One thing I really can't stand is getting hit in the face. We all get hit in the face at some point in our lives. Whether figuratively, as in when someone drops a gigantic emotional bomb on you and it feels like a nightstick to the face. Other times it is more in the literal sense, like when someone hits you in the face with a nightstick. Either way, the endgame involves you feeling brutalized.

As a younger man, like many of my gender before me, I had a mild dislike for the police. I believe this dislike was born of the teenage necessity to rebel against authority, that or the fact that N.W.A had just put out one of the catchiest, most anti-establishment songs of the twentieth century.

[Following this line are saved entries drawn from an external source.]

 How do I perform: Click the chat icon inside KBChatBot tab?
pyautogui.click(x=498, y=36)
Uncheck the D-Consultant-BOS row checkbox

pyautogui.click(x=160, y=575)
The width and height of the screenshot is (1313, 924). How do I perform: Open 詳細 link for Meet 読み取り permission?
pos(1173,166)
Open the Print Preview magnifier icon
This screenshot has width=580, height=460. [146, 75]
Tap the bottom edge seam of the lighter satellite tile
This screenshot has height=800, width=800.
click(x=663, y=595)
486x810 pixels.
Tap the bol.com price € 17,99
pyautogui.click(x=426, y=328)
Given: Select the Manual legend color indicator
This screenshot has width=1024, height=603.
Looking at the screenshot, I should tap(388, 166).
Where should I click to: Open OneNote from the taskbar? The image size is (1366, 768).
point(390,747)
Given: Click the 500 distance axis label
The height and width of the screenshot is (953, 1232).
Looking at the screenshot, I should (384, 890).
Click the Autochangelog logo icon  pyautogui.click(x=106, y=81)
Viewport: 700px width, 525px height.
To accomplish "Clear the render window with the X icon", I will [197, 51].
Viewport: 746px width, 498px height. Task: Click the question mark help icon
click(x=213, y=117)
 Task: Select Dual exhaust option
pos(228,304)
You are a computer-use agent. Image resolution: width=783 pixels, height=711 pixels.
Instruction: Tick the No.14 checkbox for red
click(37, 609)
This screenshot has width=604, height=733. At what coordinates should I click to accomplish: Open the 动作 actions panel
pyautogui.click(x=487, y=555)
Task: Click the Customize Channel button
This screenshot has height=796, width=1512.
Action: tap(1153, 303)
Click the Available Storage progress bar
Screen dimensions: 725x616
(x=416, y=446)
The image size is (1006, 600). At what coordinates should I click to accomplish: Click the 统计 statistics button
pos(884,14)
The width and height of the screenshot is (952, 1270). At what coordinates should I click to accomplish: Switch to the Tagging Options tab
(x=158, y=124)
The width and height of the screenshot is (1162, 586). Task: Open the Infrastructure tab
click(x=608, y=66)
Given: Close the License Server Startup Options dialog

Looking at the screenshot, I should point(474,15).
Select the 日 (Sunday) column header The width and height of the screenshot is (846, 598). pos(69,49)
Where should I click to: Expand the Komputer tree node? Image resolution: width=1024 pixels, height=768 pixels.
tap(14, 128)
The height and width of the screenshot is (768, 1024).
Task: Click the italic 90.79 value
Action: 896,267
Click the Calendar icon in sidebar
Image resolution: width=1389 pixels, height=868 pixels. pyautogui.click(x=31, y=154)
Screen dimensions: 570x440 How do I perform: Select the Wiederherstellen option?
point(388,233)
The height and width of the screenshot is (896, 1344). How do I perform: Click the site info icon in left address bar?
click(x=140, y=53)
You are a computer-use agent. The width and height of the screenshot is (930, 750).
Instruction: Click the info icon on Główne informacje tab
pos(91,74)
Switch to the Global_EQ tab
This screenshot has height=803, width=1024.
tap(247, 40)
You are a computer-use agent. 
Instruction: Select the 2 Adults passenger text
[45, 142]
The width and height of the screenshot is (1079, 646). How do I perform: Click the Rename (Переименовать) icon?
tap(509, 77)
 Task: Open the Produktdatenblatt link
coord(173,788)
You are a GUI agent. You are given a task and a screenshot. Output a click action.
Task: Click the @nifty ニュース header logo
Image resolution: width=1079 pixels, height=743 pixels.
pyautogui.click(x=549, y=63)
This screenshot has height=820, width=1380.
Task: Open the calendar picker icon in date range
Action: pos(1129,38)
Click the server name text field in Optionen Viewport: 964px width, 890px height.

I think you all know the song I am referring to. Whatever the mitigating factors, just about every teenage male I knew felt the same way: F*@$ the Police.

Now forget for a moment that I grew up in one of the safest and most affluent neighborhoods in Canada. Forget that the police involvement surrounding my adolescence helped to educate school kids about drugs, pioneered driving safety initiatives and assigned officers to troubled students to act as counselors. But why would I want you want to forget wonderful programs like that? Well, the state of mind of the standard teenager does not take these things into account; all they see is another form of control in the form of authoritarian mandates.

Now put that all aside and think of a place like Guatemala or Colombia where police initiatives usually involve brutal drug raids or facilitate disappearances of civilian dissidents.